Says Vikash, “Before the lockdown, the total number of daily active users (who play the game every day) was 15 million. After the lockdown, we touched 251 million in the beginning of May. Now that the lockdown is being diluted, the number has come down to 40 to 45 million. As for the average daily playtime, before the lockdown it was 32 minutes. Now, it is 49 minutes. Some players even play continuously for three or four hours.”

He provides that 75% of the customers are from India, whereas the remaining 25% is made up of gamers from different international locations such as Bangladesh, Indonesia, Pakistan, West Asia, USA, UK, Germany and France. While one can play towards the laptop, there’s additionally the possibility of taking part in the game (both as two-player or four-player) towards associates/household or random individuals.

Before the lockdown, New Delhi-based Snehashish Bhattacharjee, CEO of Denave, used to play the game towards the laptop. But after the lockdown, he began taking part in with a gaggle of outdated school mates scattered throughout the nation, spending round half an hour to 40 minutes on the game practically on daily basis.

He says, “The thing that immediately appealed to me was the nostalgia associated with it. Those days, children could only go out and play a sport or play a board game inside the house and Ludo was fairly popular. But more importantly, I realised that now, every time I play Ludo, my stress levels come down very quickly. This is because there is no target to achieve; you are dependent on the die number that you throw. And from a strategy perspective, once you have more than one pawn out, that is when you need to start worrying about which one to move and when. You can also decide on the pace you want to play at on the app. There is a version called Rush Ludo which is almost like Twenty20 cricket as opposed to Test cricket, which is the original version of Ludo and the one I like to play.”

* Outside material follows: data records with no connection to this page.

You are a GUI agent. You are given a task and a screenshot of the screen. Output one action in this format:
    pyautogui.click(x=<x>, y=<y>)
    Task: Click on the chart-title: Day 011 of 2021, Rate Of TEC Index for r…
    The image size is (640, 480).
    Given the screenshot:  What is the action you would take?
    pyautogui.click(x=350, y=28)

Adding that even his nine-year-old son and spouse play Ludo, he provides, “It’s an easy game to play. Even though it looks like a staid game and probably something for old people, once you start playing, the ease of adopting the game makes it so that people end up playing it more.”

Degree scholar Hema Ashwini, who research in Coimbatore, says that although she had performed Ludo when she was younger, she began taking part in it once more on Ludo King during the lockdown. “I play the game every now and then, either against the computer or against a random person. There was a lot about Ludo on social media: people’s statuses and a lot of memes. I saw that and so I started playing.”

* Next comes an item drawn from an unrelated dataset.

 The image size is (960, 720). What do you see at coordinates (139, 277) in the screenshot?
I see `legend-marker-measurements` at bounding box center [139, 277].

Bengaluru-based legislation scholar Manavi Atri additionally began taking part in Ludo once more during the lockdown, a few times per week with household and associates. “Everybody understands (the rules). It’s simple yet fun; it doesn’t require too much of brain application. Not a lot of board games are like that; there are too many layers to most board games today.”

However, she says that she prefers taking part in Ludo on the board to the telephone anyday. “You can choose which of the four pawns to move and there is a lot more fun seeing the expressions of people when you cut their pawn. On the phone, it moves automatically and that’s no fun. Also, the game runs a lot longer when you play on the board.”